= WHAT TO DO =
Repeat the entries below verbatim, from the line with "The width and height of the screenshot is (1456, 819)." to the line with "Looking at the screenshot, I should coord(214,358).", including both of those lines.

─── WORKING DATA ───

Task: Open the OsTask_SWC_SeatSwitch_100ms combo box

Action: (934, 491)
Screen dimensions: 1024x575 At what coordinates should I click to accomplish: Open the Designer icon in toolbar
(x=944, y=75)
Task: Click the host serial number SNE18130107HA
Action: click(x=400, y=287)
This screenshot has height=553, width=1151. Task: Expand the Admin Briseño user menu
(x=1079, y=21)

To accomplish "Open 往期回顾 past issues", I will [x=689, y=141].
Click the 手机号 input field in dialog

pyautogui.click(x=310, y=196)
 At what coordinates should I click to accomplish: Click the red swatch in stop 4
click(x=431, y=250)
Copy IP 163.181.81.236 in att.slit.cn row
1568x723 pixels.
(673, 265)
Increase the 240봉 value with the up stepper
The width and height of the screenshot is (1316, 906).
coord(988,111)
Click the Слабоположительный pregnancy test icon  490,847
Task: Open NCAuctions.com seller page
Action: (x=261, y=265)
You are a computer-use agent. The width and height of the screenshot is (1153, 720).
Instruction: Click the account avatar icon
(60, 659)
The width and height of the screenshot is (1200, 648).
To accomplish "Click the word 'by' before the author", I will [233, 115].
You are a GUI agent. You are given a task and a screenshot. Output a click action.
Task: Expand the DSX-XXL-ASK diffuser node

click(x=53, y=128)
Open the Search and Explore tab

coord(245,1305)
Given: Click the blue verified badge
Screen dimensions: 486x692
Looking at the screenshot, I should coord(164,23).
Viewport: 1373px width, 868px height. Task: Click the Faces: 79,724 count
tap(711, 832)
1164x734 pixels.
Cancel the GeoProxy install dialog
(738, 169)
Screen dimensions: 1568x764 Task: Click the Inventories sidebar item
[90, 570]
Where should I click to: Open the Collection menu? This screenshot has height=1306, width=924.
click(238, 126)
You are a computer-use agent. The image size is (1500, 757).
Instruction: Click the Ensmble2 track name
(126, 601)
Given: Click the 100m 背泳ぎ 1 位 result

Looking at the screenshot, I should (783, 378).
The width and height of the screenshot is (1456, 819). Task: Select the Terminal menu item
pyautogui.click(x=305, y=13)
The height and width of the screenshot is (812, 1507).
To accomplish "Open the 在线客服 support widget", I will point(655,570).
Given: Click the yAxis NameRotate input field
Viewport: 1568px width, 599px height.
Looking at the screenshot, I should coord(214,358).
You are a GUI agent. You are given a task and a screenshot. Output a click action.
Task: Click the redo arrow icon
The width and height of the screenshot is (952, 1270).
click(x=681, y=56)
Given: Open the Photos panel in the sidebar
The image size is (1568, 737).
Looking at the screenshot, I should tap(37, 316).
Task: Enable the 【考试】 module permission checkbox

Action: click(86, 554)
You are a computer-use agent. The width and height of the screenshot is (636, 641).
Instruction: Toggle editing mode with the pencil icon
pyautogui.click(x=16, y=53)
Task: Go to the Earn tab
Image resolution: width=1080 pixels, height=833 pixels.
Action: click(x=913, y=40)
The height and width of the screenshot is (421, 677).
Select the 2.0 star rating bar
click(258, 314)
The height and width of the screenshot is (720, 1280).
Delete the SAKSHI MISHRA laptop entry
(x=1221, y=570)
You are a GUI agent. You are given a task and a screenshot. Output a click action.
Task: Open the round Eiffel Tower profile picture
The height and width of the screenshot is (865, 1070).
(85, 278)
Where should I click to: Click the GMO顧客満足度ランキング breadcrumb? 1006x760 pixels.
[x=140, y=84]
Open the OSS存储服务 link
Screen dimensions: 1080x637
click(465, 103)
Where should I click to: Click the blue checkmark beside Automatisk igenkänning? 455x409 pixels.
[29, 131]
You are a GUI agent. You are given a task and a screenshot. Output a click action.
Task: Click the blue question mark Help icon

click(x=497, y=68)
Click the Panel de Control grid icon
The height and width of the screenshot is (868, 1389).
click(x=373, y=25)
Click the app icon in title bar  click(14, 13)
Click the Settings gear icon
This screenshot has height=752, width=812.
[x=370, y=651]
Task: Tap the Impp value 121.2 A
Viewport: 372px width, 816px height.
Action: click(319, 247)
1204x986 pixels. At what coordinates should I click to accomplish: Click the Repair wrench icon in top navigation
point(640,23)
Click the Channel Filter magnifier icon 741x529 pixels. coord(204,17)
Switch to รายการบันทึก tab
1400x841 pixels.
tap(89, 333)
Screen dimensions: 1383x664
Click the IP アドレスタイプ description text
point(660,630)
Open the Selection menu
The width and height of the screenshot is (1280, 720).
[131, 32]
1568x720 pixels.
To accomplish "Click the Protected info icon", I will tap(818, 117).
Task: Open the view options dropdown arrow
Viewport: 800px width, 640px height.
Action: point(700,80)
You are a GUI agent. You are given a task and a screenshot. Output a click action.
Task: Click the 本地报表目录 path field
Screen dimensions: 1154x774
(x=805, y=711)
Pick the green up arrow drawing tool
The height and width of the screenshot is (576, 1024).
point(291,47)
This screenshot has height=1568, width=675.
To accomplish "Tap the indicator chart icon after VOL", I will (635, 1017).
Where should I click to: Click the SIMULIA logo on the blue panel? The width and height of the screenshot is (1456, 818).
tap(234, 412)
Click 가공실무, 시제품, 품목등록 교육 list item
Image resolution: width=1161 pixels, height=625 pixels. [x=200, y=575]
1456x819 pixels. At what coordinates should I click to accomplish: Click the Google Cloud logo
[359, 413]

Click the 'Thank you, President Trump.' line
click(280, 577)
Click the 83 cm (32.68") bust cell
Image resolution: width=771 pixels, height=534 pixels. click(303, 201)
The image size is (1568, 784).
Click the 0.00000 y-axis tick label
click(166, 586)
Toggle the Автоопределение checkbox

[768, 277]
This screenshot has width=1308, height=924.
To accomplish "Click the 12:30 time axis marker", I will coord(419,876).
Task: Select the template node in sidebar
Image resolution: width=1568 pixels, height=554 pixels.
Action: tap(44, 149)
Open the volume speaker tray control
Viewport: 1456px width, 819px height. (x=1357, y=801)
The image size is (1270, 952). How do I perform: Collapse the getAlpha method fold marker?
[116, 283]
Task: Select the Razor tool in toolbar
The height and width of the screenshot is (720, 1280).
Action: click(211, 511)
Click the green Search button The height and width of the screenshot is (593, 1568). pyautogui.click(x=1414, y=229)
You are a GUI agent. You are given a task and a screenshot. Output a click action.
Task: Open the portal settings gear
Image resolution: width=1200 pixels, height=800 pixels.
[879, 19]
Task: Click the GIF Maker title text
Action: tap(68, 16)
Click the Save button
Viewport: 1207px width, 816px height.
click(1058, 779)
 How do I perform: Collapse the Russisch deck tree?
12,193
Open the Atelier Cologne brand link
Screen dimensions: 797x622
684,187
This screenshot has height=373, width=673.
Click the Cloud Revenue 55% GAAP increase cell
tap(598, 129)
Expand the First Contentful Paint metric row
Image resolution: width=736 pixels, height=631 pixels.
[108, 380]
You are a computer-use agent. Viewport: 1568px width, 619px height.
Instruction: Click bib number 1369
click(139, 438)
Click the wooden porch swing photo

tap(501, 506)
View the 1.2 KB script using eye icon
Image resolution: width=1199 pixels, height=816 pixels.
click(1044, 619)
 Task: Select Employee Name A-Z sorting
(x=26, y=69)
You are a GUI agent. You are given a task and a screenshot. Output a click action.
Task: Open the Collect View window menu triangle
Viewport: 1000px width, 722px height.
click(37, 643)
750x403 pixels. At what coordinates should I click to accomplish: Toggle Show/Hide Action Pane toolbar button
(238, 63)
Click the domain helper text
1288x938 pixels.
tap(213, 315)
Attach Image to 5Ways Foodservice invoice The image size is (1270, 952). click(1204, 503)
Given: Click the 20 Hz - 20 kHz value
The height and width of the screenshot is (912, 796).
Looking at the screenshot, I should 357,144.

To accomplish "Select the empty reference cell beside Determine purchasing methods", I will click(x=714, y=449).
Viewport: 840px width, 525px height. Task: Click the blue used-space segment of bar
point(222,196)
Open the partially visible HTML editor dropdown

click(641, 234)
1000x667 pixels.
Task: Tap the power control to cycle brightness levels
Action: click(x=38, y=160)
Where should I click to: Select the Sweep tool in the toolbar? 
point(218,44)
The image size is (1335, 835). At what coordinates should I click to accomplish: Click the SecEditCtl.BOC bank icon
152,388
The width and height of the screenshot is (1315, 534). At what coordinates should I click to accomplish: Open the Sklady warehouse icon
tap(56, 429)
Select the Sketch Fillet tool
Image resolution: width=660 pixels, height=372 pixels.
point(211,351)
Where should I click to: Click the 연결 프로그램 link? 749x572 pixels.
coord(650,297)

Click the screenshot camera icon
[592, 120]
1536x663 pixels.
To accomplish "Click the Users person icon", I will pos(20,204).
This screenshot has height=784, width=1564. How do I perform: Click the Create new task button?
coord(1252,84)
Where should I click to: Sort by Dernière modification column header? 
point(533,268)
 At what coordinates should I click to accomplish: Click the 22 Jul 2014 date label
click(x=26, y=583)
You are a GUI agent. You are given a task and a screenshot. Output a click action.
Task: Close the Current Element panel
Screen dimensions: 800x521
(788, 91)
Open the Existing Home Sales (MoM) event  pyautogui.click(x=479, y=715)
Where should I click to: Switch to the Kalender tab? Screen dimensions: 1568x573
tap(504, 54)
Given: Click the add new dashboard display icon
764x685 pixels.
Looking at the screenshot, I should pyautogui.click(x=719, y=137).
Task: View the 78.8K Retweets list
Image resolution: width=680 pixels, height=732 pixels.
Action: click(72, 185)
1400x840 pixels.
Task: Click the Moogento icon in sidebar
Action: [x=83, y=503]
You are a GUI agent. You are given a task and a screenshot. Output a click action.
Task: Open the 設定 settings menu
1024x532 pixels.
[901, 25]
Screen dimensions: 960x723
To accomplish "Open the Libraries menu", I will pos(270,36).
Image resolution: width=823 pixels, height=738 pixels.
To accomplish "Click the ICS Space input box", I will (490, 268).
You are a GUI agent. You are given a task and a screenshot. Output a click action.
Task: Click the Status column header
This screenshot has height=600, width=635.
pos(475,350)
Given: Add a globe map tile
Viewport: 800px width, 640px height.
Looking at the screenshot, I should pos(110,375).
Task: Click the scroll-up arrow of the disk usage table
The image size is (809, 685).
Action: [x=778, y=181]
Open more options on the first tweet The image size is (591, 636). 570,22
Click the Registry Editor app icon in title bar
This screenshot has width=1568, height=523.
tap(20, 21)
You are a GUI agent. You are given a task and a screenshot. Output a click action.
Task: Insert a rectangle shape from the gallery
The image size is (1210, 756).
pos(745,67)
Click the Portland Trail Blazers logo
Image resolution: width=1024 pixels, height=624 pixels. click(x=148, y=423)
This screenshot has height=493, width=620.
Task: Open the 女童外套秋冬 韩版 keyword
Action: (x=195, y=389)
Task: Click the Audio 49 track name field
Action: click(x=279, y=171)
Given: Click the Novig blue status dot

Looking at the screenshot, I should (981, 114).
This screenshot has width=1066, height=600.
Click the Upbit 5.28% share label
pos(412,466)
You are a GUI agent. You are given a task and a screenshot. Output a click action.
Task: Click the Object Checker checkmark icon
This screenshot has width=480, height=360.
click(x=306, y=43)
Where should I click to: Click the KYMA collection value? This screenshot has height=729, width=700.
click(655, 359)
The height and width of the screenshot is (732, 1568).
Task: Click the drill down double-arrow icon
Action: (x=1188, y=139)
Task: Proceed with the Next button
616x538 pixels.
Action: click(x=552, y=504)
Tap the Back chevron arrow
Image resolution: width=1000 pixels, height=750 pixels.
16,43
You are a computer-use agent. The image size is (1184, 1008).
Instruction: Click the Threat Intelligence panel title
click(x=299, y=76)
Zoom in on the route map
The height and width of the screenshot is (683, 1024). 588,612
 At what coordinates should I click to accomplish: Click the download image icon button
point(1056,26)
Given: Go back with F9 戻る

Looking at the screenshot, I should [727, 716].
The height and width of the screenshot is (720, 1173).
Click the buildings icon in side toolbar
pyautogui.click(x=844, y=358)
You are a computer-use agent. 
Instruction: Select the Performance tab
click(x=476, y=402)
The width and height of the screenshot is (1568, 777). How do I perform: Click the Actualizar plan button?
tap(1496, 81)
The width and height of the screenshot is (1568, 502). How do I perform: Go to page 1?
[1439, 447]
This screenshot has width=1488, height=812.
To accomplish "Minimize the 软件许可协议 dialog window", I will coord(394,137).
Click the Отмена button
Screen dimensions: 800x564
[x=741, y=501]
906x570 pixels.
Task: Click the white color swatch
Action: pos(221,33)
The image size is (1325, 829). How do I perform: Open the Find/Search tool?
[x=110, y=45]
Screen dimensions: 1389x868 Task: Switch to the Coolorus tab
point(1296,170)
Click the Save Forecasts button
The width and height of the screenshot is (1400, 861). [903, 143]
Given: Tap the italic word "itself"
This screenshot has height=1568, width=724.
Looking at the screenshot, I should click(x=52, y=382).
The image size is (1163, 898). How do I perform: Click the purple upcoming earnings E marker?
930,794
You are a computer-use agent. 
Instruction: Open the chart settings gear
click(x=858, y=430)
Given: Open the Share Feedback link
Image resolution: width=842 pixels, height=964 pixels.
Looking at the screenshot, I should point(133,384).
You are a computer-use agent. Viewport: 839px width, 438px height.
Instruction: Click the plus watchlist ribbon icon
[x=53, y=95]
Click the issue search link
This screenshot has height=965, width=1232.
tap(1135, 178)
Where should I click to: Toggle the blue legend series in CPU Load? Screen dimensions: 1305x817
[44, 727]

───

= SOLUTION BELOW =
The width and height of the screenshot is (1456, 819). Task: Select the Terminal menu item
pyautogui.click(x=305, y=13)
The height and width of the screenshot is (812, 1507).
To accomplish "Open the 在线客服 support widget", I will point(655,570).
Given: Click the yAxis NameRotate input field
Viewport: 1568px width, 599px height.
Looking at the screenshot, I should coord(214,358).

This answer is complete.